**Document section**
········

And here’s a partial listing of the catalog drawer for a ‘Serials’ source type:

And it looks like you refuse to admit that you are wrong regarding CSL, and for that reason generate lies about how useless it is!

You seems to refuse the thoughts that other people manage to do something with a tool you can’t and because of that, you spread negativity and falseness about the tools you don’t like!

I know it is a common thing to do in many Open Source project, but I hoped that attitude was kept in the dev mail list on this project and that people actually could discuss solutions for new features or ways of doing things here without a few extremely negative developers telling them how stupid anything they try to suggest is, because some “i like it the way it is”-developer is not interested in changes.

Same went on with the feature request for Places, and Places as Subject for Events.
Same went on with the wish for Main and Sub-Events.
Same went on for regarding support for a few interchangeable file formats, and even when some users (including myself) asked for better CSV export and import.
Same have been the case for multiple question for updates of old files and drivers (specially when it regards AIO for Windows and MAC)

········

**Dataset excerpt**
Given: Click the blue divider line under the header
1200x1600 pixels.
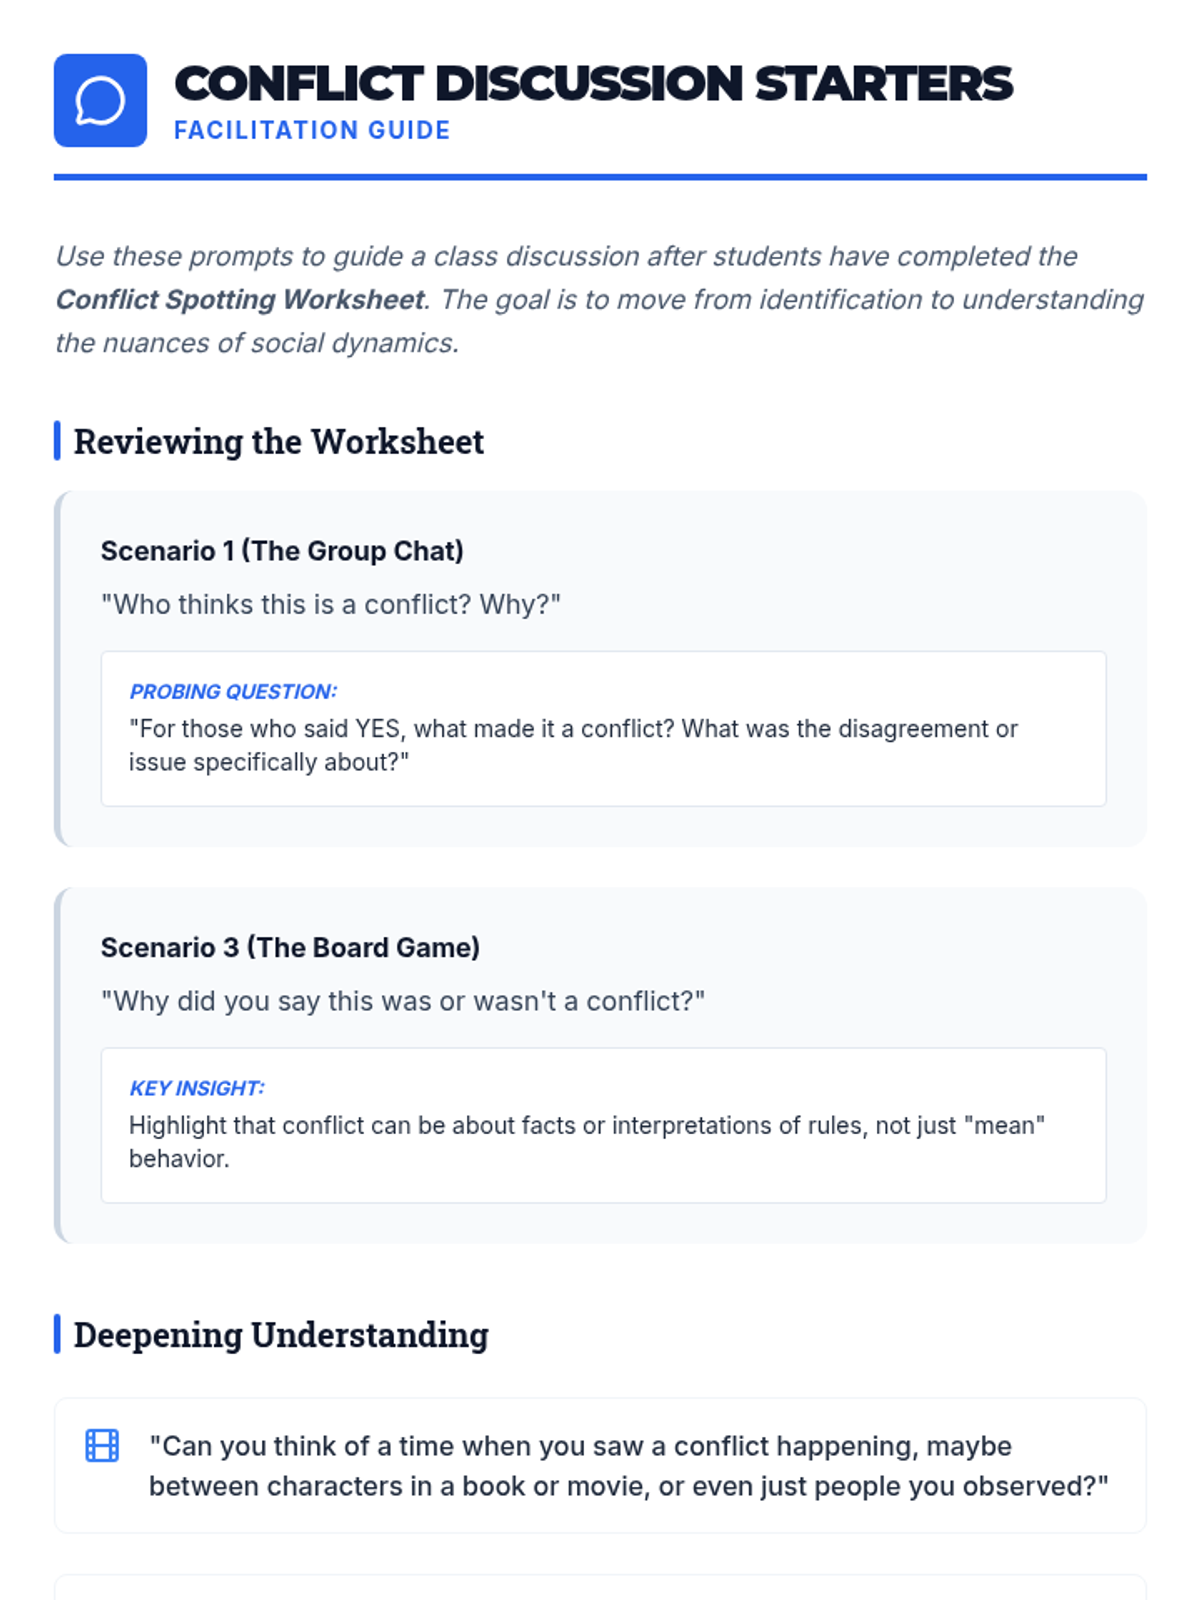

········

In the post, for which platforms were updates to AIO specifically requested? Rely solely on the text, not on the data.

**Exercise response**
Windows and MAC.